あと、女性陣からのリクエストでクレープ」

「こうやって聞いていると、
牧野君じゃないけど楽しくなってくるね」

新田が言った。

「本当はハロウィン祭りにしようと思ったんだけど、
牧野が猛反対して中止になったの。
その日はいつも霊が増えるだろ? 
だから発表会はハロウィンの前にした」

妖鬼が大笑いした。

そこへ安達が入り口から顔をのぞかせた。

「優香ちゃん、ケーキ作る約束だよ」

「あっそうだった。先に行ってて。

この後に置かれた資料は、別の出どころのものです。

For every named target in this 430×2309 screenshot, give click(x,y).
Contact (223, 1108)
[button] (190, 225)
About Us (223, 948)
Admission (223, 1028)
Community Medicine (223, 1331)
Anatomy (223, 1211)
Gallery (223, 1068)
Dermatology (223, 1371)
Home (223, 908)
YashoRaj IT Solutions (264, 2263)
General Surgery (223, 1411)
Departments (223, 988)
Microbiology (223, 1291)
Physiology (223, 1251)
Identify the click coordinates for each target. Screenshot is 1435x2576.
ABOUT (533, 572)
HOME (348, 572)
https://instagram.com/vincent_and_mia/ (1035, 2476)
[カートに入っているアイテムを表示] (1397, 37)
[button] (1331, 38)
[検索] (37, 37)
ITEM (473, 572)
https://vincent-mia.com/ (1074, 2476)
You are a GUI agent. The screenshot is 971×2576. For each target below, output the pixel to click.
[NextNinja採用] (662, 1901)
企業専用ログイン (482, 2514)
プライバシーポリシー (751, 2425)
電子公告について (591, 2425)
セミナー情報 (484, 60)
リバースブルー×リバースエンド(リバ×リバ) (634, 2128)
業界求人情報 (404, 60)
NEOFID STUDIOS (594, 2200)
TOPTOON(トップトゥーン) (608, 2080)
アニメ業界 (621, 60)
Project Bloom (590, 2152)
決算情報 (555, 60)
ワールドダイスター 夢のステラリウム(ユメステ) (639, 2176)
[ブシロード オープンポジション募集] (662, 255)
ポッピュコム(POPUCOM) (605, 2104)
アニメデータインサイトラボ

今行くから」

「分かった」

優香の返事を聞くと安達は食堂へ走っていった。

「安達君、本格的にパティシエ目指してるのかな?」

新田が驚く顔で優香を見た。

「冗談抜きで上達してるよ。
好きこそものの上手なれ?
楽しそうに作ってるもの。
本当はそろそろ私も成仏しようと思ってたんだけど…
安達君に引き止められちゃって。
まだ、覚えたいスイーツがあるんだって」

「えっ? 逝っちゃうの? もう少しいなよ」

妖鬼が言う。

「安達君のあの調子じゃ、
まだ当分はここにいるから安心して」

優香が笑う。

「妖鬼や向井さん達は霊魂じゃなくて実態があるから、
飲んだり食べたり遊んだり、
楽しいことできるじゃない。
だけど、私は所詮幽霊だから」

そういって両手を広げるジェスチャーをした。

「ここにいれば楽しいこともできるけど、
逆を言えばここから出られないわけ。
やっぱ私は生きて空気を吸って走りたい。
まあ、次の人生どうなるかわからないし、
またすぐにここに戻ってきちゃうかもしれないけどね」

優香はあっけらかんと言うとケラケラ笑った。

「優香ちゃんはいつも思うけど信念があるよね」

「新田君みたいなイケメン俳優に、
そんなこと言われると恥ずかしいなぁ~」

優香のような霊を見ていると、
今だ過去の栄光にしがみ付いている特別室は悪の巣窟だ。

向井はそんなことを思いながら、
にこやかに談話する優香を見ていた。